A challenge to understanding biological diversification is accounting for community-scale processes that cause multiple, co-distributed lineages to co-speciate. Such processes predict non-independent, temporally clustered divergences across taxa. Approximate-likelihood Bayesian computation (ABC) approaches to inferring such patterns from comparative genetic data are very sensitive to prior assumptions and often biased toward estimating shared divergences. We introduce a full-likelihood Bayesian approach, ecoevolity, which takes full advantage of information in genomic data. By analytically integrating over gene trees, we are able to directly calculate the likelihood of the population history from genomic data, and efficiently sample the model-averaged posterior via Markov chain Monte Carlo algorithms. Using simulations, we find that the new method is much more accurate and precise at estimating the number and timing of divergence events across pairs of populations than existing approximate-likelihood methods. Our full Bayesian approach also requires several orders of magnitude less computational time than existing ABC approaches. We find that despite assuming unlinked characters (e.g., unlinked single-nucleotide polymorphisms), the new method performs better if this assumption is violated in order to retain the constant characters of whole linked loci. In fact, retaining constant characters allows the new method to robustly estimate the correct number of divergence events with high posterior probability in the face of character-acquisition biases, which commonly plague loci assembled from reduced-representation genomic libraries. We apply our method to genomic data from four pairs of insular populations of Gekko lizards from the Philippines that are not expected to have co-diverged. Despite all four pairs diverging very recently, our method strongly supports that they diverged independently, and these results are robust to very disparate prior assumptions.

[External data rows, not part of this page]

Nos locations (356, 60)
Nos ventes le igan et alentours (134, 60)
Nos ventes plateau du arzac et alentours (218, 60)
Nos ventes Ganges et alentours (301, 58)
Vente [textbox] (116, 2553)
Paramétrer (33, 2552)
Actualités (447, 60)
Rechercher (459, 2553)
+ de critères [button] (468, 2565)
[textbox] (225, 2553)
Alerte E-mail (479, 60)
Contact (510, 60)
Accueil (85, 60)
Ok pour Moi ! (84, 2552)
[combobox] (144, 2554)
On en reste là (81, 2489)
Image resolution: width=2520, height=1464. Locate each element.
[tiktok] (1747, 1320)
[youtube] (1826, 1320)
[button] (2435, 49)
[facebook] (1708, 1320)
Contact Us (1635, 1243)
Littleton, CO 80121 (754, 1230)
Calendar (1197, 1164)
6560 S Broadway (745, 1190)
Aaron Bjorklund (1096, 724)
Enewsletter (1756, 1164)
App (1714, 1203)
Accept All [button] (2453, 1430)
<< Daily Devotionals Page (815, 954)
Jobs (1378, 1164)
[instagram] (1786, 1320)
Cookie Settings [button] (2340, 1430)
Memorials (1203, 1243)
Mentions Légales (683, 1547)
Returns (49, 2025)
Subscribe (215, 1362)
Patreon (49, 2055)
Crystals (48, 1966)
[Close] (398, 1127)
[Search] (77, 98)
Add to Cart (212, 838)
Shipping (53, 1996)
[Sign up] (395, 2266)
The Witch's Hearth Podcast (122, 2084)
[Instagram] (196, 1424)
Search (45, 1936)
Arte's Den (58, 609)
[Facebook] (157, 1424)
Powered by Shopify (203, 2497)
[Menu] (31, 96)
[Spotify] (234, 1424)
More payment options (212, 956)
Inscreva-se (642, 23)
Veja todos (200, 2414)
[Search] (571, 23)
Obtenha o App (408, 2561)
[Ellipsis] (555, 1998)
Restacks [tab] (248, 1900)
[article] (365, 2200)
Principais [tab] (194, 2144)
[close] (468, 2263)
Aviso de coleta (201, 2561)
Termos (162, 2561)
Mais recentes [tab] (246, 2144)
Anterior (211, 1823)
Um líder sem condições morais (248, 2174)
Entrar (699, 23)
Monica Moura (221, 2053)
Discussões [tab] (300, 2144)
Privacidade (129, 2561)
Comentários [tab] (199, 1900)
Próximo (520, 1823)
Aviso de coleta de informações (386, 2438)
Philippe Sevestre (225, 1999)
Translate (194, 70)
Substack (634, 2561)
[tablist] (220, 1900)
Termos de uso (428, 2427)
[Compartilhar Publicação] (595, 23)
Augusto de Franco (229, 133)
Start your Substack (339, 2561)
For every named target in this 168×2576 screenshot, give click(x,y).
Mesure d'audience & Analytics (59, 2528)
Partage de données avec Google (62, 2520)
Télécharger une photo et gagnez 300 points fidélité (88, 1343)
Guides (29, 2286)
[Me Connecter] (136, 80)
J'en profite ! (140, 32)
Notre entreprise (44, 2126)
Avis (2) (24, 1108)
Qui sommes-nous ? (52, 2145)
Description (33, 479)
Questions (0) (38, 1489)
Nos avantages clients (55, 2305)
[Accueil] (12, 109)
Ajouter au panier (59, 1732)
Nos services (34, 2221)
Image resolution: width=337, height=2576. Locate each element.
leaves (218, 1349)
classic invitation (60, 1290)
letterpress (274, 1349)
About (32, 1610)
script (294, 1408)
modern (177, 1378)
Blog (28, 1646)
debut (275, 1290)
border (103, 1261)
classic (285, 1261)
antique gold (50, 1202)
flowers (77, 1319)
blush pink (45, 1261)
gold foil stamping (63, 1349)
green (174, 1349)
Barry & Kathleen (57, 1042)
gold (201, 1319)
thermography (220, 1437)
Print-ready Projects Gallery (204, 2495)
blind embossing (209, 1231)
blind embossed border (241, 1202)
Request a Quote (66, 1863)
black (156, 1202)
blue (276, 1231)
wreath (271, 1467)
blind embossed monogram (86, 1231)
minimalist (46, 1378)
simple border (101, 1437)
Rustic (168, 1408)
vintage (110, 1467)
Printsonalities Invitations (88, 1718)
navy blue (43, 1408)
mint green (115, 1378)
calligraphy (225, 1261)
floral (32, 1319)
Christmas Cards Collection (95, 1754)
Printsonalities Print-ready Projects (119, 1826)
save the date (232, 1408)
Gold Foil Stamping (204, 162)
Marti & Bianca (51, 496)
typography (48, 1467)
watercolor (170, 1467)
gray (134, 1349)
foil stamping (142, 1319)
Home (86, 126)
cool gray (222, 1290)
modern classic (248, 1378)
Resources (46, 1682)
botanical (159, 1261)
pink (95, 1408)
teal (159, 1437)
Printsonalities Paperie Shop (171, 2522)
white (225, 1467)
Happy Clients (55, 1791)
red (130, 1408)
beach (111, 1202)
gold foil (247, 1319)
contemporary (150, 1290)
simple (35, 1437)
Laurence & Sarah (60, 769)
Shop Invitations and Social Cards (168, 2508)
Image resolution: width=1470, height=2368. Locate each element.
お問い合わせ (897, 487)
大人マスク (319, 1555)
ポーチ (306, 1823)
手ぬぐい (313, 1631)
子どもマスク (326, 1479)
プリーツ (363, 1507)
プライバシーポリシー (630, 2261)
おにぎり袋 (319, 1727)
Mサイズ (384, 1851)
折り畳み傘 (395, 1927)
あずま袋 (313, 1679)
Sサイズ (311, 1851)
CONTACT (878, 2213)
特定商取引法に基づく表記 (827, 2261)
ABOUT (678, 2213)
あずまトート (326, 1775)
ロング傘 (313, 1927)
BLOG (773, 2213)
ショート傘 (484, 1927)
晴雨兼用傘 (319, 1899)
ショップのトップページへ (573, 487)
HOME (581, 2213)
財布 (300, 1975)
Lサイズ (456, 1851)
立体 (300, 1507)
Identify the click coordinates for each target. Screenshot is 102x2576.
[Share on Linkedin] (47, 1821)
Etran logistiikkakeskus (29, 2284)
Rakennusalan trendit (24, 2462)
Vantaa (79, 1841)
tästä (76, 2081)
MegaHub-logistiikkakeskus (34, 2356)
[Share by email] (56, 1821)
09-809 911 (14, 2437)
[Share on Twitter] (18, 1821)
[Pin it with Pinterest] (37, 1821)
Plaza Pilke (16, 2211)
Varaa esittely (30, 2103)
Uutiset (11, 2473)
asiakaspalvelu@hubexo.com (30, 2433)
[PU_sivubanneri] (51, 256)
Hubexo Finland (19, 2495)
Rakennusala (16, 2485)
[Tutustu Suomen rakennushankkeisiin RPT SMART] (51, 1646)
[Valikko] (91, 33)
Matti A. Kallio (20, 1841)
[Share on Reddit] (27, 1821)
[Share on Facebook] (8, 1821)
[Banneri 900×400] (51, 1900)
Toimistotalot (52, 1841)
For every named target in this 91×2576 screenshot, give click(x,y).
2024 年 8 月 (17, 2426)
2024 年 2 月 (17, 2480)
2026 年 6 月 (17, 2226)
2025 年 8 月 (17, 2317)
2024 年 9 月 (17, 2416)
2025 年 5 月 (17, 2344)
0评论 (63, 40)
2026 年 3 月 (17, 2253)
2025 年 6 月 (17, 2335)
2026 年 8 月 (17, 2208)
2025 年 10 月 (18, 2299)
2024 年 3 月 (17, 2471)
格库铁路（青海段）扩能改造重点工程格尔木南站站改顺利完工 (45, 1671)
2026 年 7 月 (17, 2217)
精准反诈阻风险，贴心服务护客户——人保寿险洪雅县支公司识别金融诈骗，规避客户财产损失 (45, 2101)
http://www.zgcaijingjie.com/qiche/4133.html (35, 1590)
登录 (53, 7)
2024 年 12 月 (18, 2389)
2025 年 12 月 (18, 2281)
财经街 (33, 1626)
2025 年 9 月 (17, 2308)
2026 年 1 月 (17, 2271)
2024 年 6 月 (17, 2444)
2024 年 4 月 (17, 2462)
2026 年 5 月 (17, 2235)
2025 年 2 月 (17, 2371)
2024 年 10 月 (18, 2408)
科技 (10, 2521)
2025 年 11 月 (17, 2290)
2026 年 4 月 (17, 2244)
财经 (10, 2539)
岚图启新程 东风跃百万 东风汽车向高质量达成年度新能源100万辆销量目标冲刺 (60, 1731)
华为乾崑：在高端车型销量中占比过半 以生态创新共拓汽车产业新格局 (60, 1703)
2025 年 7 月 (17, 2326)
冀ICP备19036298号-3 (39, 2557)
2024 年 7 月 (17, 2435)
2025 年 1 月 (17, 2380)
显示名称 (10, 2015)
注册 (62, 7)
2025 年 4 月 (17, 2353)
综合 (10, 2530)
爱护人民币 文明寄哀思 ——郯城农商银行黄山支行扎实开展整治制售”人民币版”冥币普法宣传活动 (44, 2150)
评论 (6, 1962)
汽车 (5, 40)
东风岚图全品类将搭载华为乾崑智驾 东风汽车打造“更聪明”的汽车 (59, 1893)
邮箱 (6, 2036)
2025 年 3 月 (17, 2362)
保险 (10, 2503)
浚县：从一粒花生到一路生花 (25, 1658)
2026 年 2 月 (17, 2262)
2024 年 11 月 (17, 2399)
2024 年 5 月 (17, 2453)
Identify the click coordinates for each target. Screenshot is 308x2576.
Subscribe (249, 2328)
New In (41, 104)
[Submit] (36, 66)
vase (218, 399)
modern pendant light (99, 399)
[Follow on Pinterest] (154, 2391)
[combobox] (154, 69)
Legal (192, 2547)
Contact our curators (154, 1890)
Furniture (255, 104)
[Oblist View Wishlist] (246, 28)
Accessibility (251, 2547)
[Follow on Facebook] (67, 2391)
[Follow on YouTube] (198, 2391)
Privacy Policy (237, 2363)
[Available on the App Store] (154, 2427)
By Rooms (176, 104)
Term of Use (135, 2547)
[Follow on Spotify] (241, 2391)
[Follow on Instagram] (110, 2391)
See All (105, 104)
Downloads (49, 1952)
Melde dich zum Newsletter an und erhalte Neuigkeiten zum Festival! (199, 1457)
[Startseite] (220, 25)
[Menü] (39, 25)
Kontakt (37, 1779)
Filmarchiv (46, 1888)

理解生物多样化的一个挑战是解释导致多个共同分布的谱系共同形成物种的群落尺度过程。这些过程预测了跨分类单元的非独立、时间聚类的分歧。从比较遗传数据推断这种模式的近似似然贝叶斯计算(ABC)方法对先验假设非常敏感,并且往往偏向于估计共享的分歧。我们引入了一种全似然贝叶斯方法 ecoevolity,它充分利用了基因组数据中的信息。通过对基因树进行分析积分,我们能够直接从基因组数据中计算种群历史的似然,并通过马尔可夫链蒙特卡罗算法有效地对模型平均后验进行采样。通过模拟,我们发现新方法在估计两个种群之间的分歧事件数量和时间方面比现有的近似似然方法要准确和精确得多。我们的全贝叶斯方法还需要比现有的 ABC 方法少几个数量级的计算时间。我们发现,尽管假设了非连锁特征(例如,非连锁单核苷酸多态性),但如果为了保留整个连锁基因座的常数特征而违反此假设,新方法的性能会更好。实际上,保留常数特征可以使新方法在面对特征获取偏差时稳健地以高后验概率估计正确的分歧事件数量,这些偏差通常困扰着从代表性降低的基因组文库组装的基因座。我们将我们的方法应用于来自菲律宾的四个岛屿蜥蜴属壁虎种群的基因组数据,这些种群预计不会共同分化。尽管所有四个种群都在最近才分化,但我们的方法强烈支持它们是独立分化的,并且这些结果对非常不同的先验假设具有鲁棒性。